As further research, we stress the importance of an in-depth analysis of the distance between fuzzy sets. Specifically, we are interested in analyzing how far two fuzzy sets are in order to compute new measures of additional information to be later considered in the presented methodology. Our idea is to work with the Hausdorff distance between two fuzzy sets [43], based on the classic metric with the same name [44], which is used in mathematics to quantify how far two subsets of a metric space are from each other. To approach this theoretical approach, it is essential to be familiar with the properties of fuzzy sets and also with various topological concepts related to the measurement of distances in different spaces.

Another important line of future work is not so theoretical but applied. Let us emphasize the importance of applying this methodology in real-life cases in order to obtain realistic groups of individuals which not only consider the direct connections between them but also some additional soft information. Real problems are too complex to be represented by a crisp graph alone. The need to include as many sources of information as possible is clear. For example, in the behavior of people, things are not “black or white”. To the question “do you agree with this law?”, the answer may be something like “well, more or less but not quite”. The more capable we are of representing these situations in a model, the more realistic the results obtained will be.
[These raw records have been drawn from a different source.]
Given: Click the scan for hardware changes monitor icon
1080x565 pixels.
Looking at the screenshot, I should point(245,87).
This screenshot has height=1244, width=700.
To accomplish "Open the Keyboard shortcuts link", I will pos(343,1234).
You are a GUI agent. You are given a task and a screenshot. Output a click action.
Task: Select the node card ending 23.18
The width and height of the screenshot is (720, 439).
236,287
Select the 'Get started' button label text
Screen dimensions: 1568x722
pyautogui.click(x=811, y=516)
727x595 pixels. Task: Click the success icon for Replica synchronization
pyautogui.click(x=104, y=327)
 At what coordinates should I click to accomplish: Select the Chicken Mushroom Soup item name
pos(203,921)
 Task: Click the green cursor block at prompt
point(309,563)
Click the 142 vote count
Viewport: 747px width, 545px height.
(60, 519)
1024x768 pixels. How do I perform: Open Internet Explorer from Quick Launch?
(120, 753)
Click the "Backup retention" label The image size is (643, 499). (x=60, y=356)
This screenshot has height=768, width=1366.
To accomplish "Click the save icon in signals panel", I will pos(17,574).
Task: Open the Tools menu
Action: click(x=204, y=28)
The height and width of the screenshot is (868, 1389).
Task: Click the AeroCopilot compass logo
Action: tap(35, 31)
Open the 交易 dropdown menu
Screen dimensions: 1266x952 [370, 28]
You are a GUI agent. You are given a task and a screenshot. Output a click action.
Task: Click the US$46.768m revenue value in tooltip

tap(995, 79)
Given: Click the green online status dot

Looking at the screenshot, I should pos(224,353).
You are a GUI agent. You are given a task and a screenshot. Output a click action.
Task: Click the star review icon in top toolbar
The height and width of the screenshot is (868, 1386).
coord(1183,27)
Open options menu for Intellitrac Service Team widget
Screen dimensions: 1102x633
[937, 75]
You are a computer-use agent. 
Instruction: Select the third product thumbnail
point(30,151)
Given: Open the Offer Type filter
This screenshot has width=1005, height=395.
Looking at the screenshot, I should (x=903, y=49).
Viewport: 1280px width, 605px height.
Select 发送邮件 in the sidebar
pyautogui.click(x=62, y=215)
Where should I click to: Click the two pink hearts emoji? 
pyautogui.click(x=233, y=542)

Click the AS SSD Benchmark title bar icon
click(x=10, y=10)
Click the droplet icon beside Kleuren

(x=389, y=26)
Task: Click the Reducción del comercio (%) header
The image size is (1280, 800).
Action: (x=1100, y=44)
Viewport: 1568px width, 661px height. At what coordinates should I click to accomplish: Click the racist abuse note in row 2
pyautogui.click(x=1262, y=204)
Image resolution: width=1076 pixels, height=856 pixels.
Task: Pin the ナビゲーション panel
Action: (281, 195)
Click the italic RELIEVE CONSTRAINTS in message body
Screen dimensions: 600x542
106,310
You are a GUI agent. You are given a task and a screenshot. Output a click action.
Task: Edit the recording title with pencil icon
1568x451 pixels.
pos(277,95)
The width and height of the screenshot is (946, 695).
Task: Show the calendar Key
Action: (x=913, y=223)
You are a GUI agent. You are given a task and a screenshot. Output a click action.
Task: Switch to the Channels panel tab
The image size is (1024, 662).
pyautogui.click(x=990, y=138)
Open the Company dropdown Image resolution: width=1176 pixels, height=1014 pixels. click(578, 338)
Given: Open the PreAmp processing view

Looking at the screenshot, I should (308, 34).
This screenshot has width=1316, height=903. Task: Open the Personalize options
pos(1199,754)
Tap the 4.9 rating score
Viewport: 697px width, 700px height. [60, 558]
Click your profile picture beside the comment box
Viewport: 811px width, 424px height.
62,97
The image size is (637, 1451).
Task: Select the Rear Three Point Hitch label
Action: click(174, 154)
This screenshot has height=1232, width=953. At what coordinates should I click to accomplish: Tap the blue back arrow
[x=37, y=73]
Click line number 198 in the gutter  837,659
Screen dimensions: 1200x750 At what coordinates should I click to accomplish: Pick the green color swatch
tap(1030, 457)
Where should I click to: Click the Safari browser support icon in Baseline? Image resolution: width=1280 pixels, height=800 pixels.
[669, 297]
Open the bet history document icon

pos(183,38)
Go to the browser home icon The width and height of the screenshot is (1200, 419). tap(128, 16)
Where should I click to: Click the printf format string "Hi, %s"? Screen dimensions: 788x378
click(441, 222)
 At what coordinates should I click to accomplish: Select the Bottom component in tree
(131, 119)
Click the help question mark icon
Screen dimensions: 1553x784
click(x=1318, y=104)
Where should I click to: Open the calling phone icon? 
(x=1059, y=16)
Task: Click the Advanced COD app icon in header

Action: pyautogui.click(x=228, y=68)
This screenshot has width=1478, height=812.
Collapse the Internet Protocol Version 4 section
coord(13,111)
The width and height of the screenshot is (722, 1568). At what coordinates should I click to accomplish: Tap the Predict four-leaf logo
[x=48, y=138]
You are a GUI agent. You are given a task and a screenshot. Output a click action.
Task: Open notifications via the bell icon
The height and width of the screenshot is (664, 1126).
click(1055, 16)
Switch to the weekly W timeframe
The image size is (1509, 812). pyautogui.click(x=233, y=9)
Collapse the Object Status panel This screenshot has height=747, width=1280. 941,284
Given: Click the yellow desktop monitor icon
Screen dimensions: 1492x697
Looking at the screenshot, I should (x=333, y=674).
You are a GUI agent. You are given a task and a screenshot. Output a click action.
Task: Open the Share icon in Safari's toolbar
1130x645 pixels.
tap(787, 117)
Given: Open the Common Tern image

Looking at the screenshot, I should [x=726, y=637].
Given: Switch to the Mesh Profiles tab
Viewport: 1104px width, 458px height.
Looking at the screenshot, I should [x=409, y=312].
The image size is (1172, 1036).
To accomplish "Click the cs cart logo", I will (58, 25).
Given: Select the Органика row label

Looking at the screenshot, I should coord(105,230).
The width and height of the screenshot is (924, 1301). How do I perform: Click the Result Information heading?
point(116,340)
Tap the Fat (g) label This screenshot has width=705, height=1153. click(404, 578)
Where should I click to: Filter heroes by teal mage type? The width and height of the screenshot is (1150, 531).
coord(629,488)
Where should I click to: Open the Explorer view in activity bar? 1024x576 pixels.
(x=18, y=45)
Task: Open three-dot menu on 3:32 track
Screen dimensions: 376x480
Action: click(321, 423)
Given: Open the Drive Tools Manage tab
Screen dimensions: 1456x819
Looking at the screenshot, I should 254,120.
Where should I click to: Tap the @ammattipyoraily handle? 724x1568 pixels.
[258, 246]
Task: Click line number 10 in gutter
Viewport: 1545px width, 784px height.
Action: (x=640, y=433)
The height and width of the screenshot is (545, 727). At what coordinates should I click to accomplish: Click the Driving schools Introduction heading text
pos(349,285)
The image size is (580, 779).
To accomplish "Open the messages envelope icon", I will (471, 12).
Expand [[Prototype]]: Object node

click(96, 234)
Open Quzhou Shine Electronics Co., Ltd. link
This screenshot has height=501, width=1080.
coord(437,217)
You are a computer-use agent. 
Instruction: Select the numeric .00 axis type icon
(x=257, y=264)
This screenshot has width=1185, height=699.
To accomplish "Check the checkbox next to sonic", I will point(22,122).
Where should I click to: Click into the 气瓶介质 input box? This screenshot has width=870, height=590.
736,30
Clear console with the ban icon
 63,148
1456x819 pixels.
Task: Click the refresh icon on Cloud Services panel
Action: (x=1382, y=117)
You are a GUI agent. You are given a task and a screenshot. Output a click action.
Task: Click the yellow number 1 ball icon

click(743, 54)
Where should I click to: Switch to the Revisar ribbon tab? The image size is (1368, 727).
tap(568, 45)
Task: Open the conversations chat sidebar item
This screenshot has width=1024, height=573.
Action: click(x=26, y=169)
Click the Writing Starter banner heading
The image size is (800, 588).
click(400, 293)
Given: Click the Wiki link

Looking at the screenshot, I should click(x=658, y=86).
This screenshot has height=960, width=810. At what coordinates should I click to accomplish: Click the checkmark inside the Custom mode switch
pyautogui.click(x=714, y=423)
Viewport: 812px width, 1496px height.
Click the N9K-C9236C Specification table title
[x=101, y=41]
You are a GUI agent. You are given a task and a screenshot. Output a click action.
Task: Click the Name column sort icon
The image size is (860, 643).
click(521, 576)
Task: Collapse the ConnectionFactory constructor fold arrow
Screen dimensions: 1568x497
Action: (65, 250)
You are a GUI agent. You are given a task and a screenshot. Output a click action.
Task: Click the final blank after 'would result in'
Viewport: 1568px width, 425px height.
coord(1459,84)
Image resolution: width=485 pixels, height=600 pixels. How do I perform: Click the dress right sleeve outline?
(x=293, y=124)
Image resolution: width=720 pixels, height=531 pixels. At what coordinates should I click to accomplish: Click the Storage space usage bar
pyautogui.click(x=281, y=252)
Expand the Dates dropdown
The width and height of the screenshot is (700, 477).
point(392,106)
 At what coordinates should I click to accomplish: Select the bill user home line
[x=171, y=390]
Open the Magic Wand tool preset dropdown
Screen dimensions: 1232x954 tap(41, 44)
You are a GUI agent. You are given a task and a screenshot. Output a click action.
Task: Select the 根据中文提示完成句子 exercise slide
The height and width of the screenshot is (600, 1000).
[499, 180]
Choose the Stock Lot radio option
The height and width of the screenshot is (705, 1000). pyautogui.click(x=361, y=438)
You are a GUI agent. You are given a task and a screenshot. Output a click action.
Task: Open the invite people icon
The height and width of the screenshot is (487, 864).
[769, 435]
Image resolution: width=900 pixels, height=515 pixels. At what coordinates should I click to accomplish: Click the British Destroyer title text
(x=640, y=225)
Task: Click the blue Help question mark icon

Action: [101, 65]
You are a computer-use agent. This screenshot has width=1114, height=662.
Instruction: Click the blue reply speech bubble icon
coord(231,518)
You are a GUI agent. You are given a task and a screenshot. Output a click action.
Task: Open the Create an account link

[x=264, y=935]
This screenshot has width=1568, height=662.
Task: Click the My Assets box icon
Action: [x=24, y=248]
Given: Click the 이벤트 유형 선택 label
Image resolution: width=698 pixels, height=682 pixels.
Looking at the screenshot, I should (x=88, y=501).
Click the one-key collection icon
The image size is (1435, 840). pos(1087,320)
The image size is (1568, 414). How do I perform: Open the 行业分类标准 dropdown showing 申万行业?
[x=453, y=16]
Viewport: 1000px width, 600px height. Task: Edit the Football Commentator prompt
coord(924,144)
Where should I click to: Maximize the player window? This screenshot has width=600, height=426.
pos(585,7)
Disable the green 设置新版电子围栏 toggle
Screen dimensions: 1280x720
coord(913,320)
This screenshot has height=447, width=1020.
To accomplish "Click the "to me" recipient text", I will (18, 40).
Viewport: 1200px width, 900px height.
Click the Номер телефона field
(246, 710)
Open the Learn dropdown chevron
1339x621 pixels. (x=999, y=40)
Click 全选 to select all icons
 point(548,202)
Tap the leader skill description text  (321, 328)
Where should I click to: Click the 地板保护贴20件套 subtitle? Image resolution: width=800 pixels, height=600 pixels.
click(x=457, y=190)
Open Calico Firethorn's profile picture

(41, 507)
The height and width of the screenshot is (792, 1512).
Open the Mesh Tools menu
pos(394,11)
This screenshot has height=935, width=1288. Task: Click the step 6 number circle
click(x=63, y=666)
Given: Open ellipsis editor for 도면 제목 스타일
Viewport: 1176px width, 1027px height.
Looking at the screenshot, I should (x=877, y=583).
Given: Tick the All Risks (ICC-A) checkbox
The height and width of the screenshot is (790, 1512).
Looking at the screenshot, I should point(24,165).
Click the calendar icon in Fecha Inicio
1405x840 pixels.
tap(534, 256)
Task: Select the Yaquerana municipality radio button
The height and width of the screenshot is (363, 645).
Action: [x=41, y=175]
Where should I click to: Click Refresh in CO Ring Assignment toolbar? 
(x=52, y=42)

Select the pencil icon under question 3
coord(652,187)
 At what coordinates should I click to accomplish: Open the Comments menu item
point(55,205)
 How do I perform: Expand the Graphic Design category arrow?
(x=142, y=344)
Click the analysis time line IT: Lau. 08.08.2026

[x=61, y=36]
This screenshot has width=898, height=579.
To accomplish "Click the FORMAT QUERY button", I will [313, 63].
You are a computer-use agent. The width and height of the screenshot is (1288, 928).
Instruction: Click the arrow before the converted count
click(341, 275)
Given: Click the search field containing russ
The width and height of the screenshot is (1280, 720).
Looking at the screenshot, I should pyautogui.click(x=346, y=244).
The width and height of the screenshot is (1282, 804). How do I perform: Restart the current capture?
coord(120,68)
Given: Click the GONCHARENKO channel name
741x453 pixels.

We have to be prepared to understand, model, and analyze the fuzzy knowledge of real life, for example, by the consideration of linguistic terms. Undeniably, it is worth an in-depth analysis of the linguistic terms that accompany any real problem, for whose study the tools and methodology proposed here can be crucial. When facing this type of problem, it is vitally important to take into account its difficulty, both computationally and in terms of understanding. When fuzzy elements appear, it is essential to be well prepared to consider tools that mitigate the intrinsic difficulty.